Been using this as my PS4's wallpaper for a while now which was given away free as a theme for a while when the budget "Sakura" version of the game was on sale. I didn't like the pink cherry blossom packaging so I ended up going for a second hand copy when I was in Japan.
An alternative version of the wallpaper with the game's observation deck, Across Tower (Tokyo Skytree presumably) in the background.
Other than promotional images in this section such as wallpapers Falcom usually gives away with their newsletters. There's about 2 pages of fan service with the ladies in swimsuits for male fans.
Another nice promo illustration.
Since this isn't a "design works" book, the character profiles are pretty much just that.
Some text about each character complete with their expressions, weapons and different clothing.
Not many main characters now that I think about it.
And of course, Towa from the Sen no Kiseki (Trails of Cold Steel) series makes a cameo appearance in this game. I found it quite funny when she ended up appearing as one of the teachers, lol.
All the Spika girl band members get a profile too.

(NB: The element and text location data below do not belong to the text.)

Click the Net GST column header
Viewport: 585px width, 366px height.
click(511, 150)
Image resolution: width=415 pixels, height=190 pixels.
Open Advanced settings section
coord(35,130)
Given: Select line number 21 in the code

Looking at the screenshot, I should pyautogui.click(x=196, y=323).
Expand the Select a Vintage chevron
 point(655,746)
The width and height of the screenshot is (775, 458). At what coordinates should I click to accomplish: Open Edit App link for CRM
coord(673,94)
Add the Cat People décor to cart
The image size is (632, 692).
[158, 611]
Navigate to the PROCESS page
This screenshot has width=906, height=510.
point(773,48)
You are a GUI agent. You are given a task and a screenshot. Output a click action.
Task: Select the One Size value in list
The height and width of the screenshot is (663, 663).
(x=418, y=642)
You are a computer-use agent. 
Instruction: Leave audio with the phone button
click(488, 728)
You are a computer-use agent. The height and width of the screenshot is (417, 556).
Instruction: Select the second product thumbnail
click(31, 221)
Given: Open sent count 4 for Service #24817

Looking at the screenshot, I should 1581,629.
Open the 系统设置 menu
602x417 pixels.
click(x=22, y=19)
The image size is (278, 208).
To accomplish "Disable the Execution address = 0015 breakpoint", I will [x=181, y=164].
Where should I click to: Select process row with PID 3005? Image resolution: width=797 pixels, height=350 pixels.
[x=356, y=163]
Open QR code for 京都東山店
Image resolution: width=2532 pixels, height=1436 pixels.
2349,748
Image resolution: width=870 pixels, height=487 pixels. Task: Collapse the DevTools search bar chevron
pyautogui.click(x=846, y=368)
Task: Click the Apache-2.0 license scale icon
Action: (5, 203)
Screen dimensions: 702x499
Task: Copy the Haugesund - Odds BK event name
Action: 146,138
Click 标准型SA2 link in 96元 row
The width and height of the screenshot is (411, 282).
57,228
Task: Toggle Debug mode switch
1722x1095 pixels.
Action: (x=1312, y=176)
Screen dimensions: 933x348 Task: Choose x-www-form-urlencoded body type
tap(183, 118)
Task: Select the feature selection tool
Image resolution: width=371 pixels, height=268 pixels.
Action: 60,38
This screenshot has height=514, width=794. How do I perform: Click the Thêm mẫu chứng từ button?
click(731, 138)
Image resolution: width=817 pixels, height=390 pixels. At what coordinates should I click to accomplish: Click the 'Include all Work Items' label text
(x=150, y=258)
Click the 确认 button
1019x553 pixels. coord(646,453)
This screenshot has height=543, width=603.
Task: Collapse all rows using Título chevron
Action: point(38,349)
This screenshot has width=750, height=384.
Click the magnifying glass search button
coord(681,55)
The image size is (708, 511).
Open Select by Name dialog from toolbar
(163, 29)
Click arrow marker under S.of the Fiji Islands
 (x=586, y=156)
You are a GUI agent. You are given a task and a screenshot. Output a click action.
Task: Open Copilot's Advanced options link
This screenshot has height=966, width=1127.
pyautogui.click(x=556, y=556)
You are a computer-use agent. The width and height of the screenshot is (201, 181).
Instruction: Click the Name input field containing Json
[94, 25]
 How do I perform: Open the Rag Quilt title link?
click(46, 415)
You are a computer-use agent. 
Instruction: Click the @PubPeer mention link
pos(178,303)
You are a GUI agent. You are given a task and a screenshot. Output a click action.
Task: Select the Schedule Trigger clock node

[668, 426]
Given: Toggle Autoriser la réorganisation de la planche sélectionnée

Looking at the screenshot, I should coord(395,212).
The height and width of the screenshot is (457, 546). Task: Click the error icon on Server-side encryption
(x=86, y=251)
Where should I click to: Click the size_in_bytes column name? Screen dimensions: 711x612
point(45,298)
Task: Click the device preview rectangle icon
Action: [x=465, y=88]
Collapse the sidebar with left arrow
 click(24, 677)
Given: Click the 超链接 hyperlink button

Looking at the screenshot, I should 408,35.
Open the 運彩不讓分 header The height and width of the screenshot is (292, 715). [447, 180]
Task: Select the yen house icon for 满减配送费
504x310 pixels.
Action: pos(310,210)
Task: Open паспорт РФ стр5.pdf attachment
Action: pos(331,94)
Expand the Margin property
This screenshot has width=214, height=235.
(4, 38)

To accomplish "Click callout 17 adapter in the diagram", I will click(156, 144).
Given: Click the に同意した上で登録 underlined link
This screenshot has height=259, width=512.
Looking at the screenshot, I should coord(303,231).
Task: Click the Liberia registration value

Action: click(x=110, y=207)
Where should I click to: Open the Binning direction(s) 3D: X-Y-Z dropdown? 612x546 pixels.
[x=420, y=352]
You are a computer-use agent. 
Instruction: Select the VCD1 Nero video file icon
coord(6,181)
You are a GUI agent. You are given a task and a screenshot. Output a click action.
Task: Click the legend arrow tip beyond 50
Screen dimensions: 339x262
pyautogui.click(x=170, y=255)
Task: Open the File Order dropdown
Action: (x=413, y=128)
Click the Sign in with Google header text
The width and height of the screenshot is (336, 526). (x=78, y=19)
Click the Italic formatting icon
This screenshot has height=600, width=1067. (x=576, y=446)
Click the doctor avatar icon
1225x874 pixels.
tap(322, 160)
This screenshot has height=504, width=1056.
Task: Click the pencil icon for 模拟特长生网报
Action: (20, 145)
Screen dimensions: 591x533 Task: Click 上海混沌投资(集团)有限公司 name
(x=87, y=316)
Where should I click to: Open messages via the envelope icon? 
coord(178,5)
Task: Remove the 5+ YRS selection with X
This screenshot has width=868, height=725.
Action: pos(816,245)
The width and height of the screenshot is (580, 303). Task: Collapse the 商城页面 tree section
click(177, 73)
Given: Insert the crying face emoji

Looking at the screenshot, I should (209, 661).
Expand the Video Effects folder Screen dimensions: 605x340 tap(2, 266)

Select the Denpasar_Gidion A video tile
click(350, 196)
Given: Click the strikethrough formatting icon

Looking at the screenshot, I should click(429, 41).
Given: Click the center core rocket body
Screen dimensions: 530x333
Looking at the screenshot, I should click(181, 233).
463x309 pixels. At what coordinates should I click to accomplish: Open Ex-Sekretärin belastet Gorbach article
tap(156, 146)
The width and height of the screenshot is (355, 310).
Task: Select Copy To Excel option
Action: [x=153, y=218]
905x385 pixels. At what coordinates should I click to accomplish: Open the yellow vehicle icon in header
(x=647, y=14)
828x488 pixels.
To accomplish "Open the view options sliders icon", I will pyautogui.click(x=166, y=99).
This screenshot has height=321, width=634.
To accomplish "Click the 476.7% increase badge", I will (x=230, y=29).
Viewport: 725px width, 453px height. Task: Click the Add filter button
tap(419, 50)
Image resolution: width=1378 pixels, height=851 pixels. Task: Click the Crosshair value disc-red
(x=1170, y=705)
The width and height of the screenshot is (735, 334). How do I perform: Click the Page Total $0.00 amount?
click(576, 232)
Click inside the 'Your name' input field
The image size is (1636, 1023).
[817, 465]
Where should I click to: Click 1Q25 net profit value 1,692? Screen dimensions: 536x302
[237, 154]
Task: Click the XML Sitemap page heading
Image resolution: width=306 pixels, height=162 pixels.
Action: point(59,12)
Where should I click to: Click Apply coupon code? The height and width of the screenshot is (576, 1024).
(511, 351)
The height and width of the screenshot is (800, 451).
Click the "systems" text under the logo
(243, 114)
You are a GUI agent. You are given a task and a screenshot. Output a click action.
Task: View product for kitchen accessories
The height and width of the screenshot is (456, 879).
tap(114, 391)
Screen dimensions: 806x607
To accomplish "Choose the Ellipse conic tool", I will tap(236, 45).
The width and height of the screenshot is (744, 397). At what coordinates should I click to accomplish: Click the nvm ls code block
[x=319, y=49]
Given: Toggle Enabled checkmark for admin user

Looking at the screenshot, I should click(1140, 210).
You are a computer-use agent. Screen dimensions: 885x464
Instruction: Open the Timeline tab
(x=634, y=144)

Students and teachers you could meet while at Morimiya Academy. They all seem to be individually designed rather than just cloned models.
And all the other NPCs.
There are some very tiny rough sketches of early designs without any notes about why early designs were done in such a way.
A couple of pages devoted to the Greed enemies and bosses which weren't that impressive to fight or look at, tbh...
And "Soul Device" designs were a bit more interesting.
Most of the locations weren't that impressive to look at but there were a few exceptions such as when you reach the shrine or visit the observation tower.
Falcom's Anime OPs are always great to watch although they really didn't have to play it after each episode in the game...
Event scenes in Falcom games are well done too.
As with most animated works of Japanese fiction, the locations were based on a real place. In this case, Morimiya was based on Tachikawa near Tokyo.
Overall, a comprehensive book for the short game and I like most of the art. Something to flip through if you ever wanted a quick reminiscence of the game.
Anyone interested in the JARPG can get the remastered version that later came out for PS4 in English on Steam or the PS4 now.